De imediato, uma flecha vinda de suas costas a atingiu, ficando atravessada na palma da mão que Novah havia erguido, impedindo que a mesma acertasse seu companheiro de viagem.

– MAS QUE BOSTA! – Gritou Novah para resistir a dor que o ferimento havia causado.

– CARAMBA!! – Exclamou Shiem apavorado com o que acabou de acontecer. – NOVAH VOCÊ TÁ LEGAL?

– FICA PERTO DE MIM! – Gritou Novah para Shiem.

Shiem logo a obedece e pega sua única arma, a segurando de forma trêmula devido seu completo terror mediante tão terrível situação.

" De onde veio isso!?" Pensou Novah. " Não ouvi barulho nenhum de pessoas nos seguindo! E só ouvi essa flecha quando já estava em cima da gente! Eu me recuso a acreditar que estou tão enferrujada assim!" 

Em total alerta, Novah se virou para a direção que antes era suas costas e observou a região que acabara de se tornar um campo de batalha. 

Era um local plano de grama curta, com árvores suficientes para tornar uma emboscada bem mais efetiva. 

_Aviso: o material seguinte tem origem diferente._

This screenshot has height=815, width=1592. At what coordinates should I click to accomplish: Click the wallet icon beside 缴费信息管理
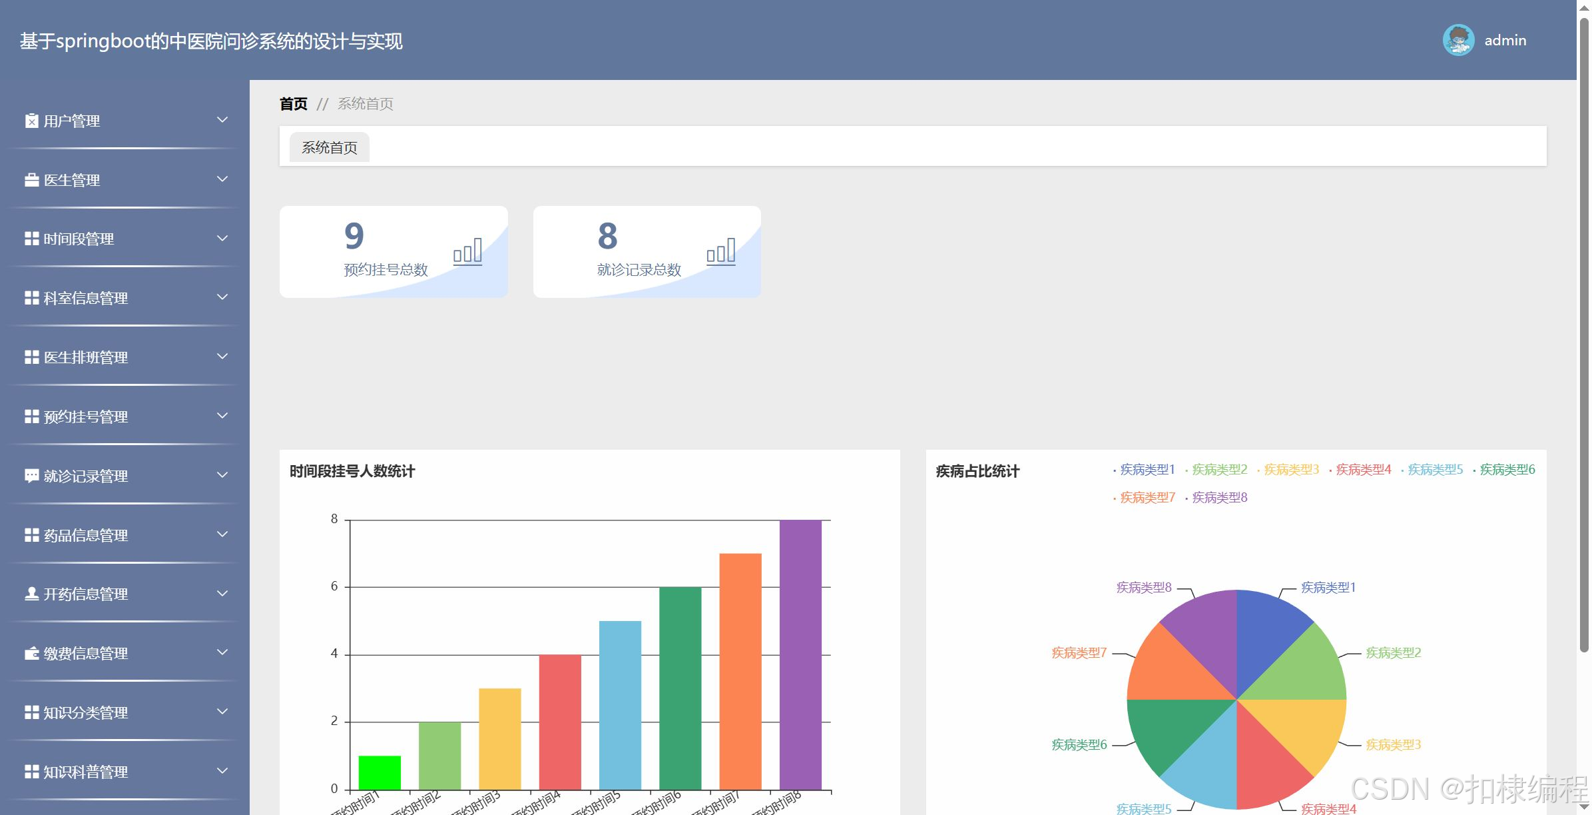point(31,653)
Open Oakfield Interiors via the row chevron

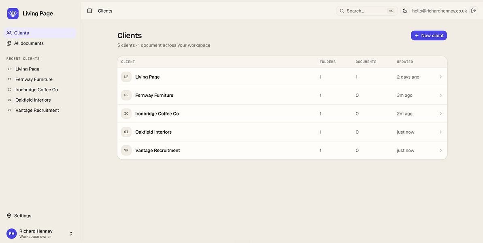click(441, 132)
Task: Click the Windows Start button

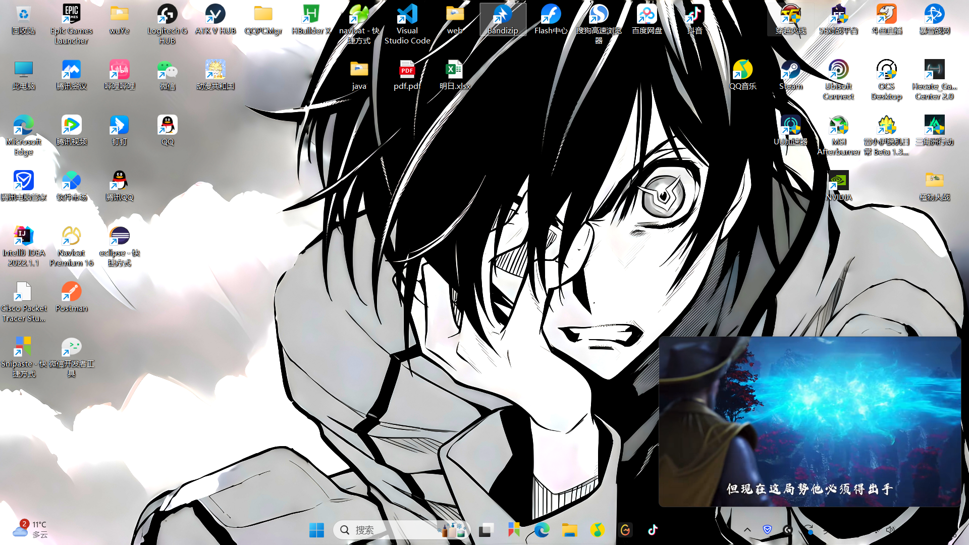Action: tap(316, 530)
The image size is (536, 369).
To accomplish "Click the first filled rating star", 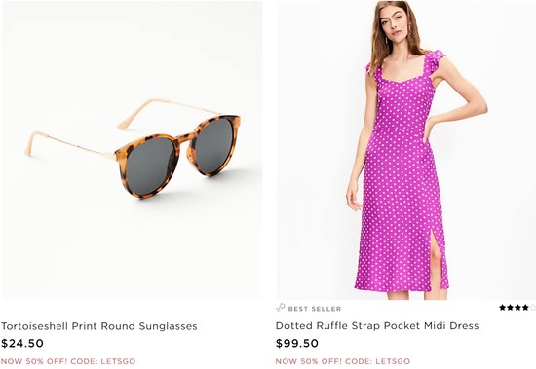I will [x=502, y=308].
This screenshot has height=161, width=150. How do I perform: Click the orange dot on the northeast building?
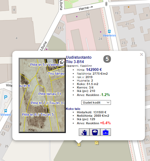[129, 7]
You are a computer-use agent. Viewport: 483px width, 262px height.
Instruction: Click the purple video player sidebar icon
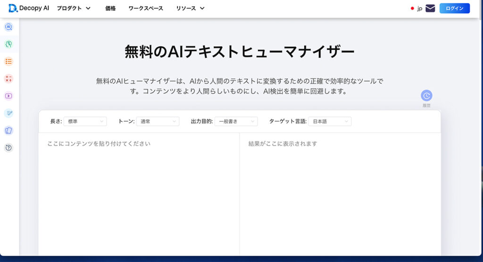pos(8,96)
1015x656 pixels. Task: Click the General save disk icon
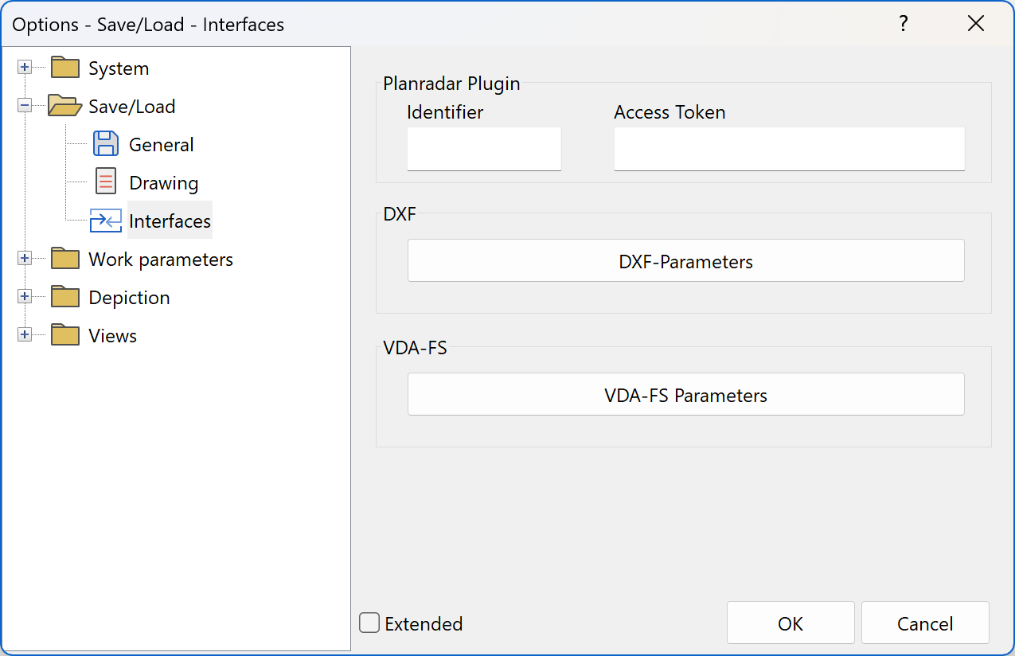click(106, 143)
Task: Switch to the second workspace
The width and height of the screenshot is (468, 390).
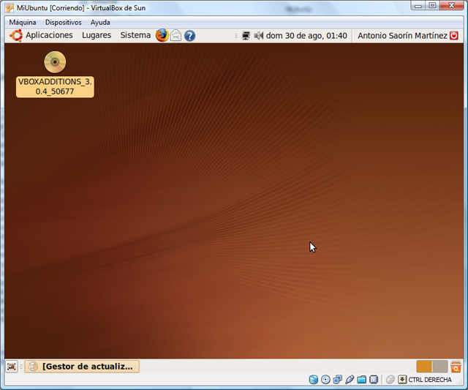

Entendendo melhor o que estava ao seu redor Novah se afasta lentamente de costas, sem tirar os olhos da direção de onde a flecha veio. 

"Não ouço nada!!" Pensou Novah um pouco confusa. "Não tem movimento… Nem respiração… Sei que não estou destreinada porque eu conseguia ouvir um movimento a metros mesmo depois de voltar a enxergar... Então… o que tá acontecendo!?"

Se afastando cada vez mais, Novah saiu do alcance de um arco comum. E como ela não deixava de olhar na direção de onde foi atacada, três homens saem por de trás das árvores focadas por ela e falam.

– Cachorro sortudo do caramba!! – Reclama o homem que estava com o arco. – Mas a próxima é certeira!

– A próxima não vai acertar porcaria nenhuma seu idiota!! – Retrucou o outro homem que já puxa uma espada de sua bainha. – A surpresa acabou!! Agora é cara a cara gatinha!! 

– Hééé!! – Falou o outro homem que também desembainha sua espada. 

– Aposto que ela vai gostar mais de mim!! He!He! – Fala o outro homem que surge de repente atrás, uns 6 metros, de Novah e Shiem.

Shiem tomou um grande susto com o homem que surgiu sem aviso logo atrás dos dois. Com tudo, Novah deu um grande sorriso sarcástico, levantou sua mão, com a flecha atravessada, até a altura de seu rosto e rapidamente ela fechou seu punho, quebrando a flecha atravessada na palma de sua mão. Isso fez com que a ponta da mesma caia no chão, enquanto a parte de trás continuava atravessada.

Os homens que estavam sorrindo e se divertindo com todo aquele terror que causavam, agora se calavam com o sorriso daquela mulher mediante tamanha dor. 

"Será que ela não era só uma riquinha cega?" Proferiu a voz do instinto de cada um dos homens que os cercavam. 

Mas não havia motivo para ansiedade entre eles. Já que logo iriam conhecer Novah de uma forma que nem mesmo Shiem ainda a conhecia.